The extraordinarily dense core remains that remain after a large star supernovae are a particularly peculiar kind of neutron star. However, magnetars have magnetic fields that are approximately 1,000 times greater than those of regular neutron stars. We don’t really know how they got that way, but it has an intriguing effect on the star itself.
The magnetic field is so strong that it warps the form of the star while the inward gravity pull works to hold it together. According to Kulkarni, this results in a constant tension between the two forces, which periodically causes enormous starquakes and massive magnetar flares.
A flurry of equipment, including the Swift Burst Alert Telescope, the AGILE satellite, and the NICER ISS payload, spotted and observed SGR 1935+2154 on April 27, 2020. At first glance, it appeared rather normal, matching the behavior seen in other magnetars.
However, on April 28, an unusual discovery was made by the Canadian Hydrogen Intensity Mapping Experiment (CHIME), a telescope built to search the heavens for transient occurrences.
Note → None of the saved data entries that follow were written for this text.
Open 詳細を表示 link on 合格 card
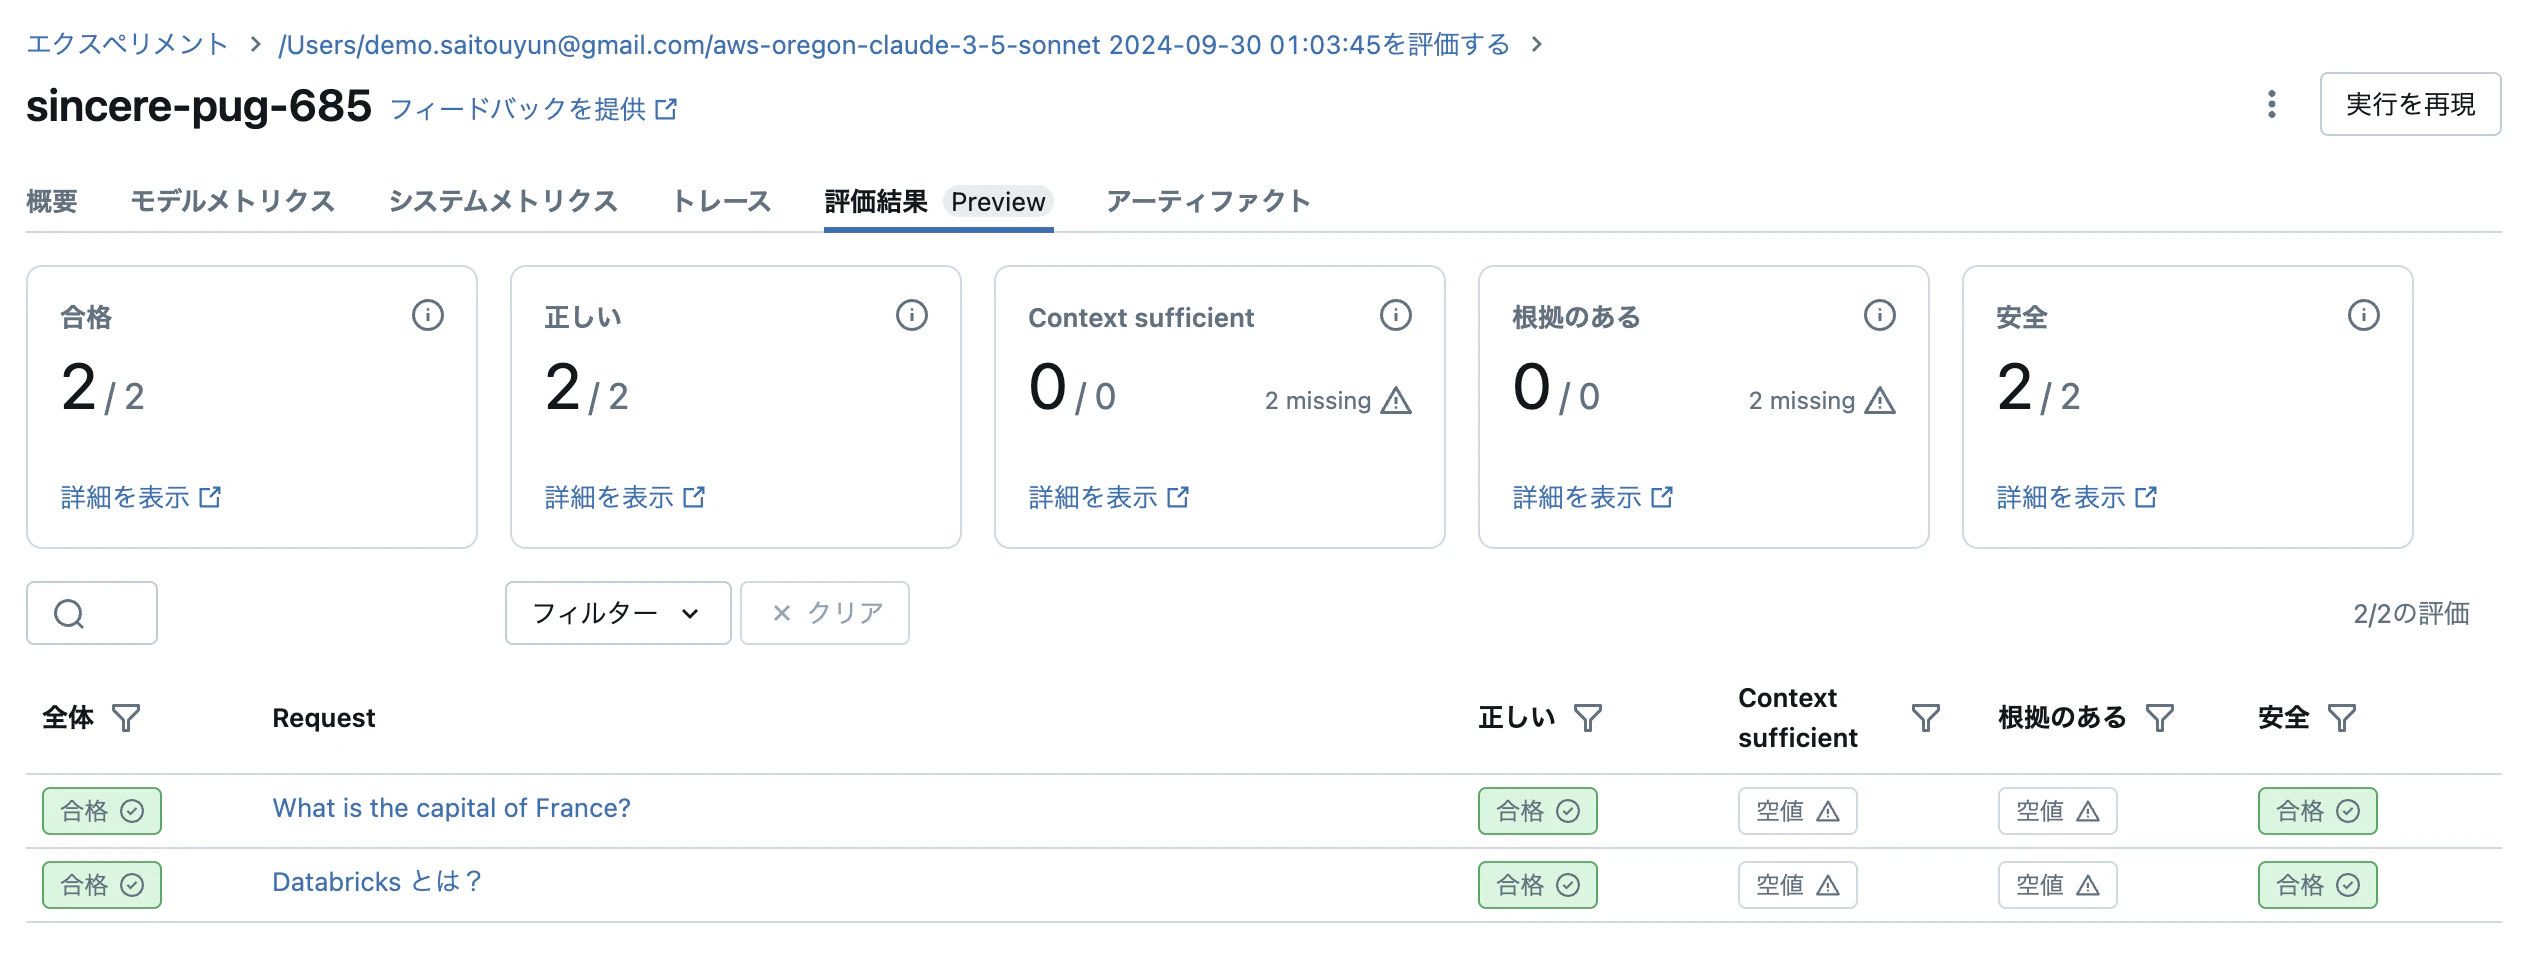 pos(141,498)
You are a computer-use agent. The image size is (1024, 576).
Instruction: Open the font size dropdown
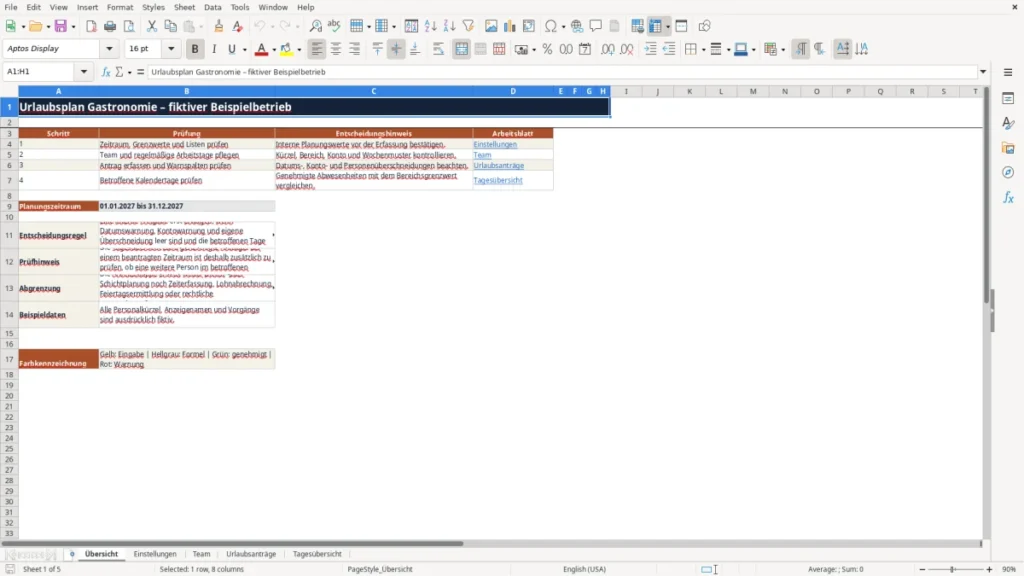coord(171,49)
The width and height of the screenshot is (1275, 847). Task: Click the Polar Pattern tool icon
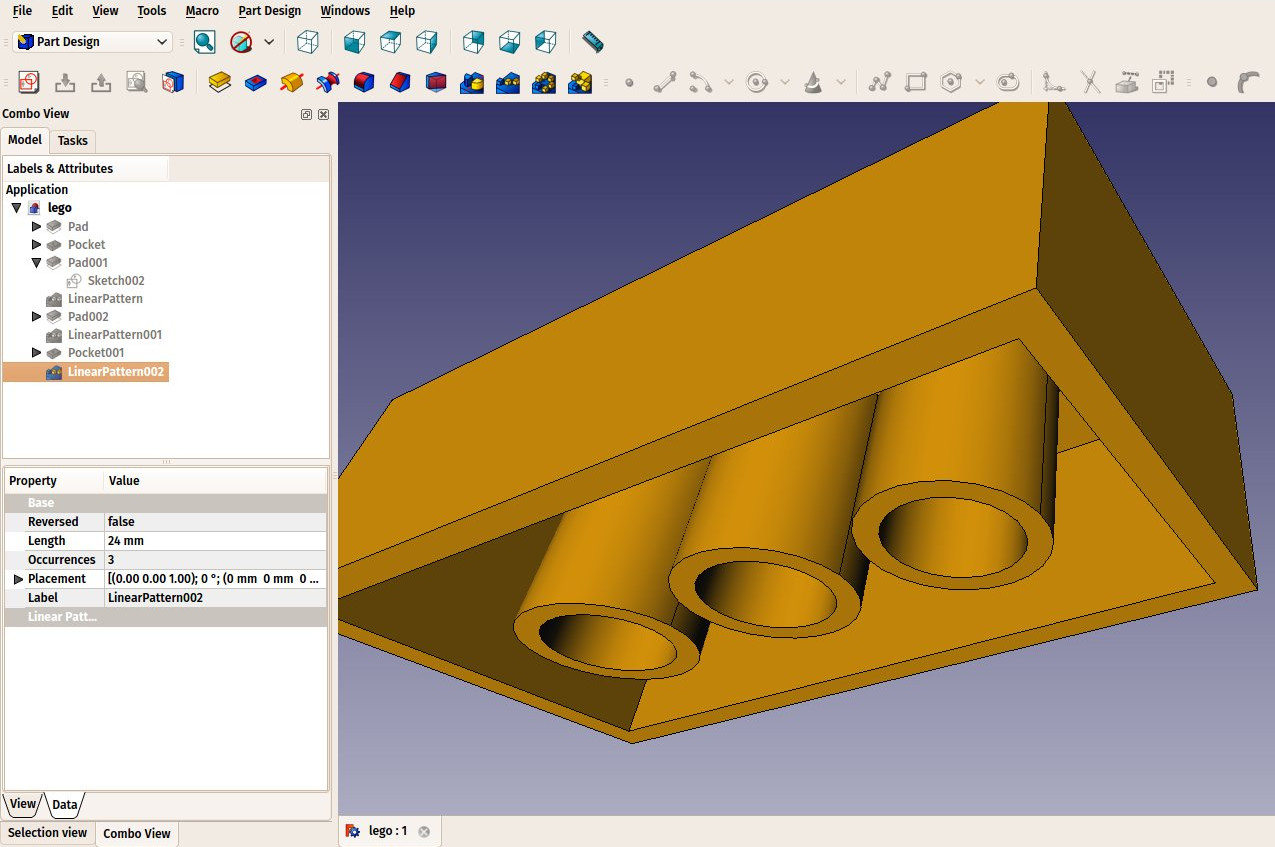(x=544, y=82)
The signal was so strong that the instrument was unable to fully measure it. The Astronomer’s Telegram published a report on the finding.
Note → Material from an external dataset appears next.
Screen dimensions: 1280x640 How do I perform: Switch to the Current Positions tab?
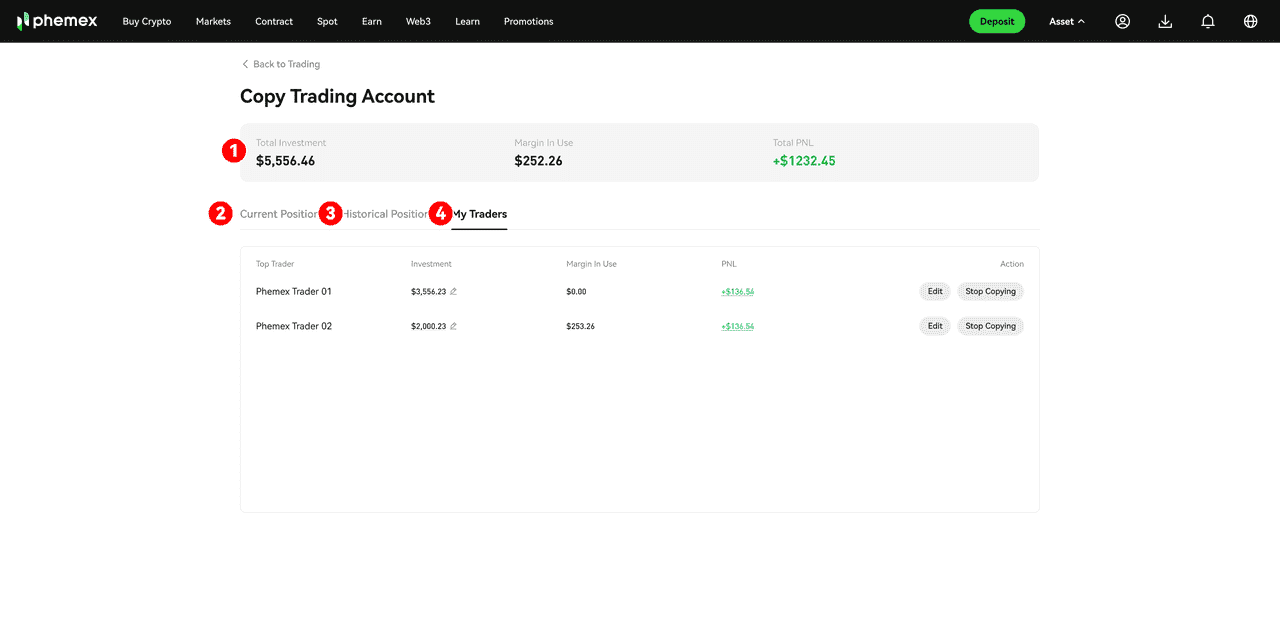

However, Caltech graduate student Christopher Bochenek created the STARE2 survey, which is specifically intended for the identification of nearby FRBs. It is made up of three radio antennas with dipoles that are hundreds of kilometers apart. This allows for signal triangulation in addition to the ability to exclude human-produced local signals.
It picked up the signal with a fluence of more than a million Jansky milliseconds, clear and crisp. Extragalactic fast radio bursts are often received at a few tens of jansky milliseconds. The SGR 1935+2154 would be on the low end of FRB power once distance has been adjusted, but Kulkarni indicated it matches the profile.
“If the same signal came from a nearby galaxy, like one of the nearby typical FRB galaxies, it would look like a FRB to us,” he stated to ScienceAlert. “Something like this has never been seen before.”
However, we also observed the X-ray counterpart, which is something we have never seen in an extragalactic fast radio background. Naturally, these occur often in magnetar eruptions. Actually, X-ray and gamma radiation emission from magnetars is significantly more common than radio waves.
According to astronomer Sandro Mereghetti of the National Institute for Astrophysics in Italy and a research scientist working with ESA’s INTEGRAL satellite, the X-ray counterpart to the SGR 1935+2154 explosion was neither exceptionally intense nor uncommon. However, it could suggest that there’s a lot more to FRBs than we can currently detect.
According to Mereghetti, “this is a very intriguing result and supports the association between FRBs and magnetars,” ScienceAlert said.
“The FRB found so far are extragalactic in nature. They have never been found at gamma or X-ray wavelengths. For an extragalactic source, an X-ray burst with the brightness of SGR1935 would be invisible.”
Still, there was no denying that radio signal. Furthermore, Kulkarni asserts that a magnetar may very well cause much greater outbursts. For a magnetar, the burst of SGR 1935+2154 did not need much energy, and the star could easily withstand a burst a thousand times greater.
It’s definitely exciting stuff. However, it’s critical to remember that we are still in the early stages. Using some of the most potent instruments available to humanity, astronomers are continuing performing follow-up observations of the star.
Furthermore, they have not yet analyzed the burst’s spectrum to see if it resembles the spectra of extragalactic rapid radio bursts in any way. If not, we could find ourselves starting over.
Of course, this doesn’t mean that SGR 1935+2154 is the only source of rapid radio bursts, even if it does prove to be a magnetar origin. Certain signals exhibit very erratic behavior and repeat at random. It was recently discovered that one source repeated every 16 days.
Whatever SGR 1935+2154 reveals, it’s a very exciting step forward, and we are still a long way from understanding the complex mystery these amazing signals represent.